This Table of Indexed Pensions shows the following data in respect of pensions payable from January 1, 2008 for retirements that have taken place in the month of December of each year. The table is based on the factors provided by Canada Life.
Column 4 shows the amount of current (indexed) pension corresponding to an initial pension of $100. Thus, for a member who retired in December 1992, for each $100 of the initial pension, the amount payable from January 1, 2008 would be $133. For a person retiring in December 1985, the corresponding amount will be $176.

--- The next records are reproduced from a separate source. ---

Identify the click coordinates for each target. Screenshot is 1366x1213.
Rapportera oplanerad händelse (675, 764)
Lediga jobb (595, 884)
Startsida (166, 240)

Column 5 shows the estimated “catch up room” available on January 1, 2008 corresponding to a current pension of $100 (i.e. payable on January 1, 2008). Thus, for the member who retired in December 1992, the “catch up room” for each $100 of current pension will be $76. For a person retiring in December 1985, it will be $125. This means that the current pension of $100 could have been increased by these amounts if the CPI increase limitation had not been applied. This “catch up room” will be available for use in later years, if the pension fund earnings were not able to keep up with inflation (through increased yields).
For retirements taking place in months other than December, the above values can be obtained by interpolation. Columns 2 and 3 of the table show the values of the “Excess Interest Rate” and “CPI Increase Rate” applicable for the years following the year shown in Column 1.